> Material for this task:
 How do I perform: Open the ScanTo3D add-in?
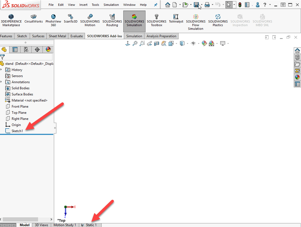point(71,19)
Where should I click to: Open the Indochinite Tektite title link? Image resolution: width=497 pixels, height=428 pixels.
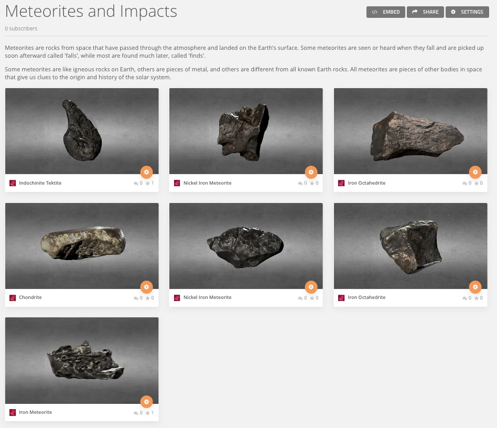pyautogui.click(x=40, y=183)
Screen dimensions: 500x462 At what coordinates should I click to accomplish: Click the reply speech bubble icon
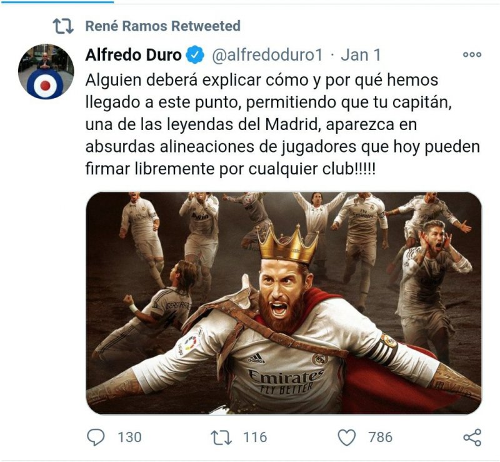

> Task to complete: Gather every line of the material above that contains the string "Open", treating uppercase and lowercase letters as different.

> Task solution:
 How do I perform: Open the ScanTo3D add-in?
Where should I click to: Open the Indochinite Tektite title link? Image resolution: width=497 pixels, height=428 pixels.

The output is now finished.